Problem requirements
No pictures belong in the copy. Reproduce exactly the lines beginning at the line containing "You are a computer-use agent. Screen" and continuing to the end of the entries below.
--- START ---
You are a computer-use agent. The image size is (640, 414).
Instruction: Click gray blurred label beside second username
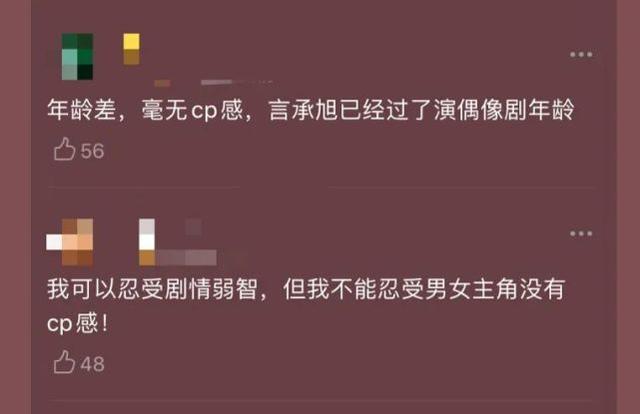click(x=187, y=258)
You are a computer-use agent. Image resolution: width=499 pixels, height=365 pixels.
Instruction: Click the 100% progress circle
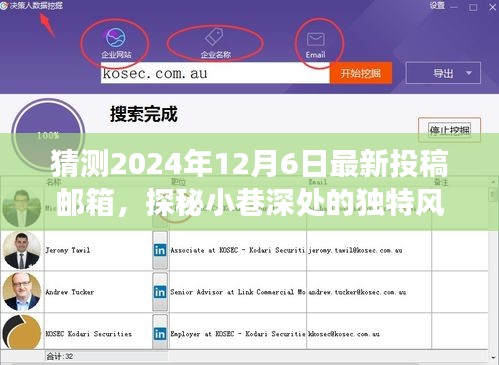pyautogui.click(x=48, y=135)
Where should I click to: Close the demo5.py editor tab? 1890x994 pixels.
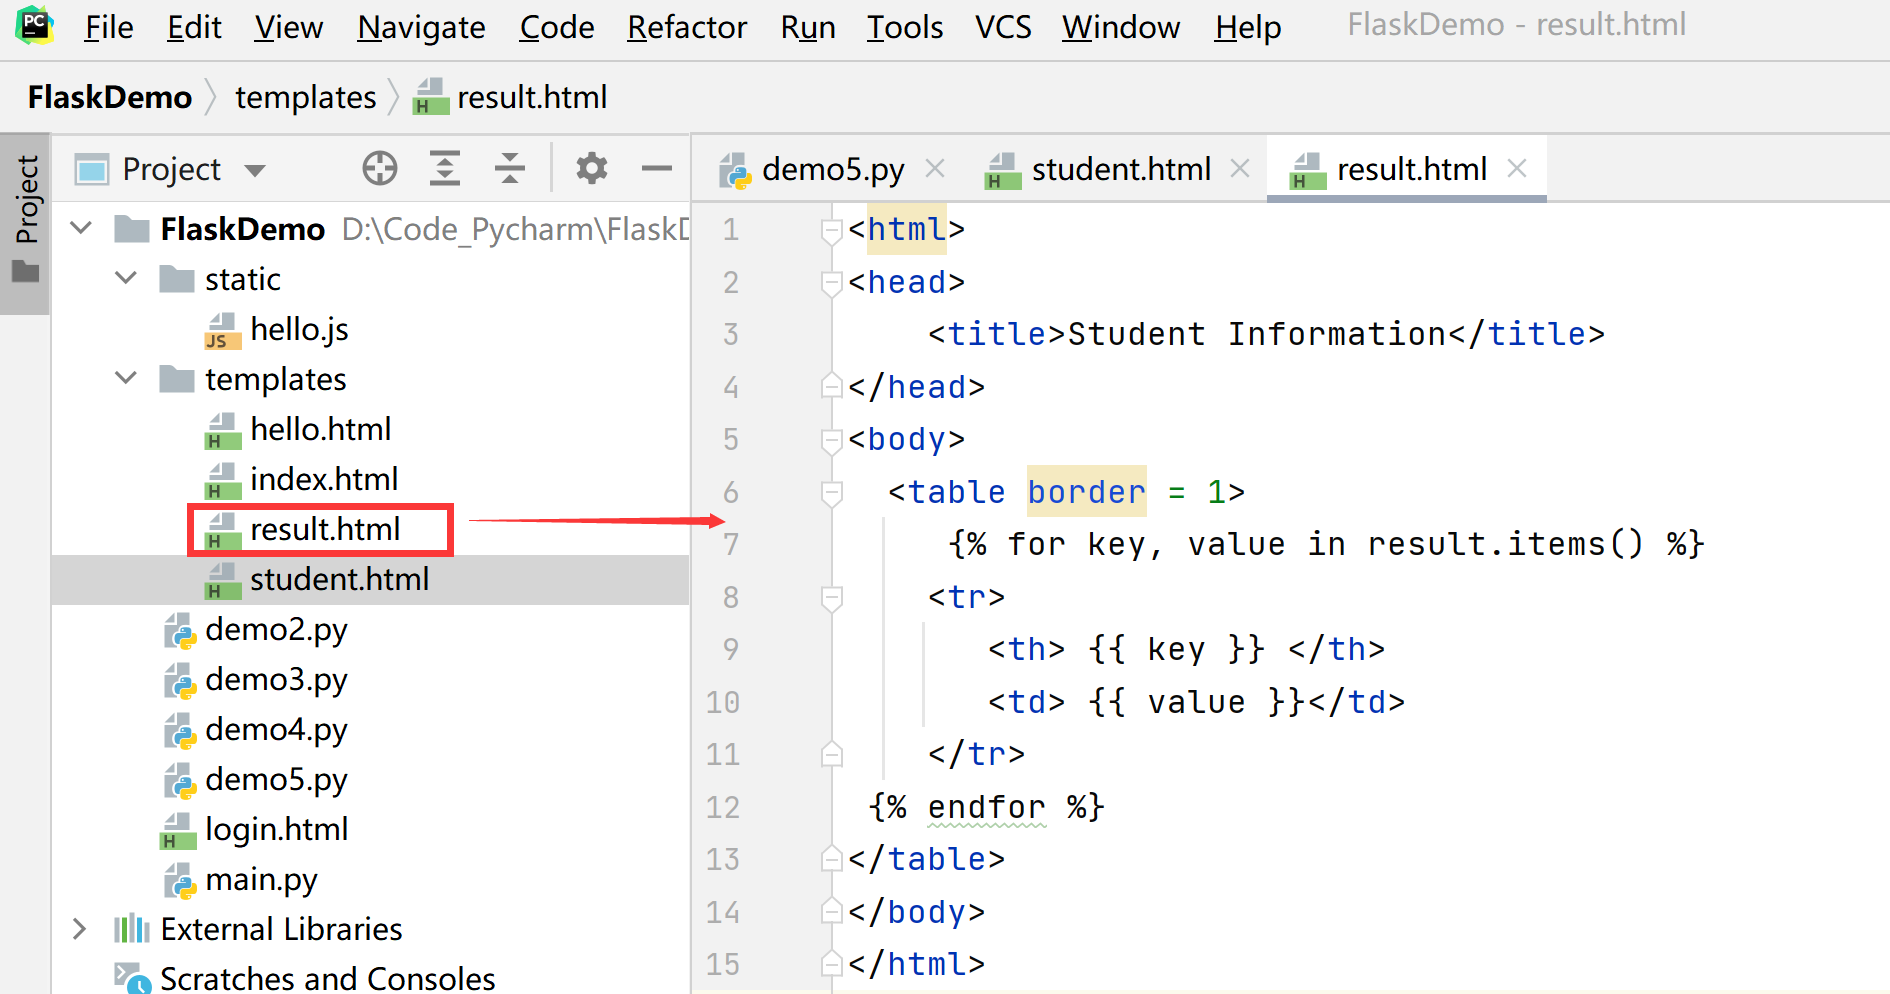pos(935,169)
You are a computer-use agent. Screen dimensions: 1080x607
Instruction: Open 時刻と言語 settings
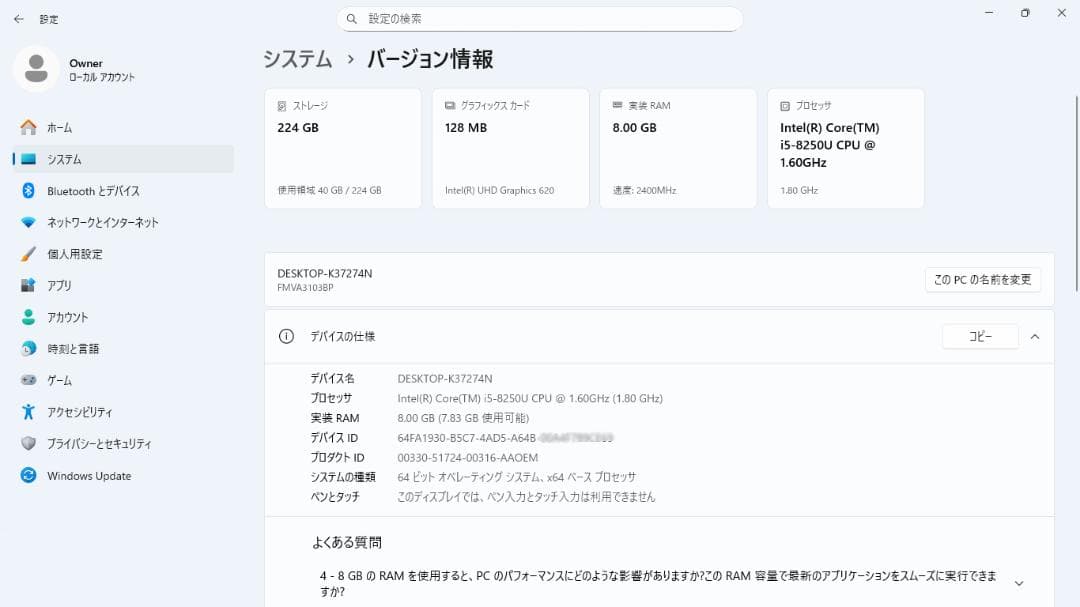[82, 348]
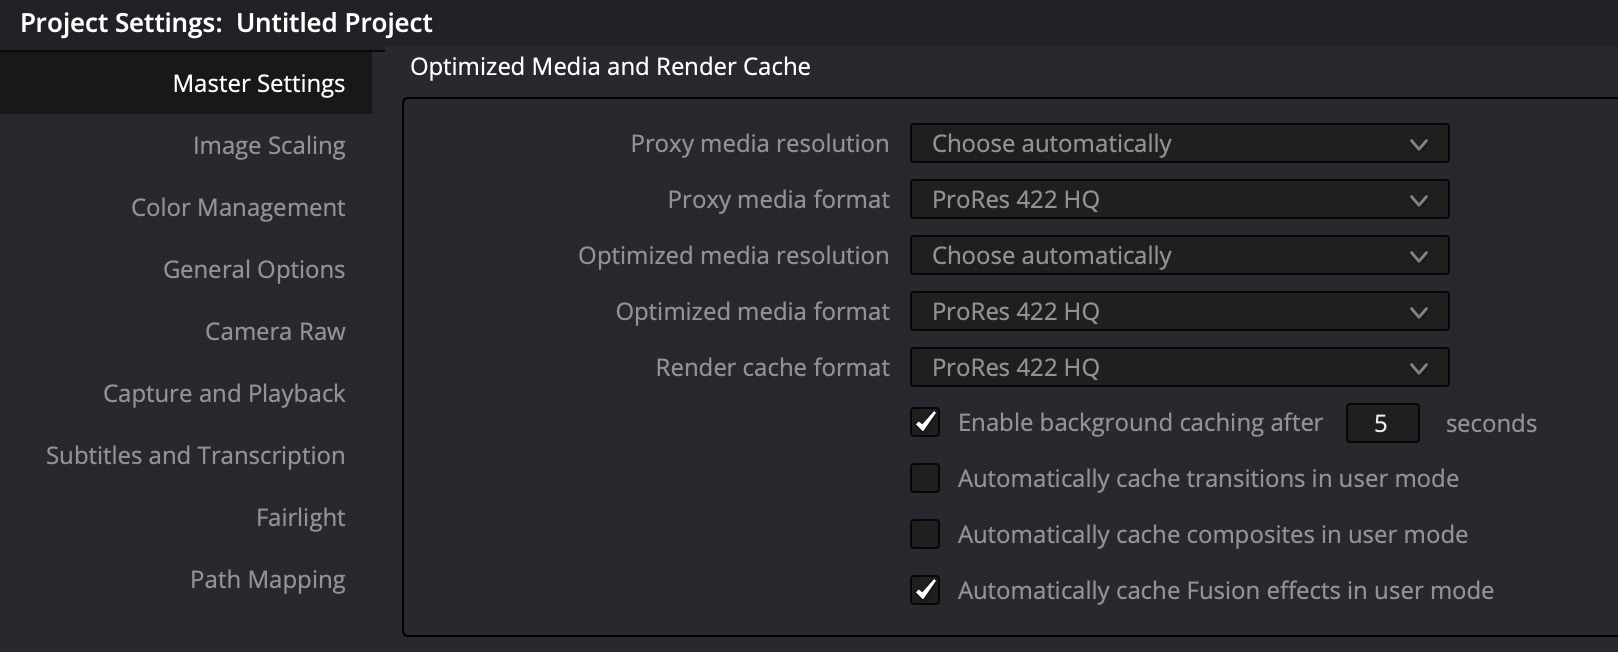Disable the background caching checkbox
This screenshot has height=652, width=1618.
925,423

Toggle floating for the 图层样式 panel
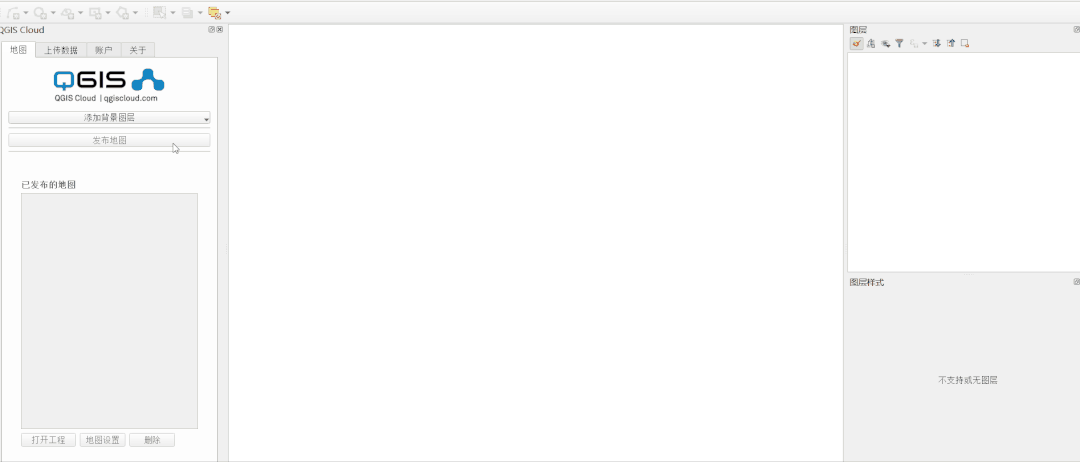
--- END ---
Exercise output
You are a computer-use agent. Screen dimensions: 1080x607
Instruction: Open 時刻と言語 settings
[82, 348]
Disable the background caching checkbox
This screenshot has height=652, width=1618.
925,423

Toggle floating for the 图层样式 panel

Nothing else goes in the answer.